• WORK REQUEST: Please set down each line of the data again, unchanged.

• GIVEN DATA:
++++++++
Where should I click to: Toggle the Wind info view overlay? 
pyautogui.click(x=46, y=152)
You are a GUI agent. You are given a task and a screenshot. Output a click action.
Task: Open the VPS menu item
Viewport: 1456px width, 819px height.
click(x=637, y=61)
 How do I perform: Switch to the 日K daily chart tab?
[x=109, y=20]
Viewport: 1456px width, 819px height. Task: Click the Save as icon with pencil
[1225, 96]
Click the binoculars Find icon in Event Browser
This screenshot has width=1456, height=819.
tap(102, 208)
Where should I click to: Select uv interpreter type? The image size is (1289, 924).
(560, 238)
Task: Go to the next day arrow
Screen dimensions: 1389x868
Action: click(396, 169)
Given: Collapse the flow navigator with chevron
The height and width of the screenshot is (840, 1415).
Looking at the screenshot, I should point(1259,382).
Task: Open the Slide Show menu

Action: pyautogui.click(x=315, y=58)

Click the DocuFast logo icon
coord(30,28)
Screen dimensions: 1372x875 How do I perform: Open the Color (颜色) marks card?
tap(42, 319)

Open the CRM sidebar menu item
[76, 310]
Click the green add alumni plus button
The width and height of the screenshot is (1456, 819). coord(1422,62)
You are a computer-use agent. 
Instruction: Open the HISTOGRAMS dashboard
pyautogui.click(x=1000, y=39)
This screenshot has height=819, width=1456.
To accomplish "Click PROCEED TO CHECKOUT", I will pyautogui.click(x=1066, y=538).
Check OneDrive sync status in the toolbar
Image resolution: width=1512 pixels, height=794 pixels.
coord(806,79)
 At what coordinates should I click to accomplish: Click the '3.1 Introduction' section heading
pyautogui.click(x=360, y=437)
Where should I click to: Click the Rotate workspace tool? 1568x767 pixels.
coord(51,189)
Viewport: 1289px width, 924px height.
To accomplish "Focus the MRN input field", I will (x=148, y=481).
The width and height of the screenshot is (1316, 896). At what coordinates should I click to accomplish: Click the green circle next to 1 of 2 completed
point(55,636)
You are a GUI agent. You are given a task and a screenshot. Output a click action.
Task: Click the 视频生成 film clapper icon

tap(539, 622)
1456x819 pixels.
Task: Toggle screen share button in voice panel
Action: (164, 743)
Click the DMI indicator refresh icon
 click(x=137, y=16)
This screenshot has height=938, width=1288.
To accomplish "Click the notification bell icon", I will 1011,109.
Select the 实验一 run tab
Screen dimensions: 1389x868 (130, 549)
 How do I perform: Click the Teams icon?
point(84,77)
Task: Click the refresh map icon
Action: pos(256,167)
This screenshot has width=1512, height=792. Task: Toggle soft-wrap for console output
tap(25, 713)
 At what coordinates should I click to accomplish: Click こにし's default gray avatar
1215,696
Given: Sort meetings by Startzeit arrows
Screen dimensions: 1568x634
++++++++
• ANSWER TO THIS TASK:
Where should I click to: Toggle the Wind info view overlay? 
pyautogui.click(x=46, y=152)
You are a GUI agent. You are given a task and a screenshot. Output a click action.
Task: Open the VPS menu item
Viewport: 1456px width, 819px height.
click(x=637, y=61)
 How do I perform: Switch to the 日K daily chart tab?
[x=109, y=20]
Viewport: 1456px width, 819px height. Task: Click the Save as icon with pencil
[1225, 96]
Click the binoculars Find icon in Event Browser
This screenshot has width=1456, height=819.
tap(102, 208)
Where should I click to: Select uv interpreter type? The image size is (1289, 924).
(560, 238)
Task: Go to the next day arrow
Screen dimensions: 1389x868
Action: click(396, 169)
Given: Collapse the flow navigator with chevron
The height and width of the screenshot is (840, 1415).
Looking at the screenshot, I should point(1259,382).
Task: Open the Slide Show menu

Action: pyautogui.click(x=315, y=58)

Click the DocuFast logo icon
coord(30,28)
Screen dimensions: 1372x875 How do I perform: Open the Color (颜色) marks card?
tap(42, 319)

Open the CRM sidebar menu item
[76, 310]
Click the green add alumni plus button
The width and height of the screenshot is (1456, 819). coord(1422,62)
You are a computer-use agent. 
Instruction: Open the HISTOGRAMS dashboard
pyautogui.click(x=1000, y=39)
This screenshot has height=819, width=1456.
To accomplish "Click PROCEED TO CHECKOUT", I will pyautogui.click(x=1066, y=538).
Check OneDrive sync status in the toolbar
Image resolution: width=1512 pixels, height=794 pixels.
coord(806,79)
 At what coordinates should I click to accomplish: Click the '3.1 Introduction' section heading
pyautogui.click(x=360, y=437)
Where should I click to: Click the Rotate workspace tool? 1568x767 pixels.
coord(51,189)
Viewport: 1289px width, 924px height.
To accomplish "Focus the MRN input field", I will (x=148, y=481).
The width and height of the screenshot is (1316, 896). At what coordinates should I click to accomplish: Click the green circle next to 1 of 2 completed
point(55,636)
You are a GUI agent. You are given a task and a screenshot. Output a click action.
Task: Click the 视频生成 film clapper icon

tap(539, 622)
1456x819 pixels.
Task: Toggle screen share button in voice panel
Action: (164, 743)
Click the DMI indicator refresh icon
 click(x=137, y=16)
This screenshot has height=938, width=1288.
To accomplish "Click the notification bell icon", I will 1011,109.
Select the 实验一 run tab
Screen dimensions: 1389x868 (130, 549)
 How do I perform: Click the Teams icon?
point(84,77)
Task: Click the refresh map icon
Action: pos(256,167)
This screenshot has width=1512, height=792. Task: Toggle soft-wrap for console output
tap(25, 713)
 At what coordinates should I click to accomplish: Click こにし's default gray avatar
1215,696
Given: Sort meetings by Startzeit arrows
Screen dimensions: 1568x634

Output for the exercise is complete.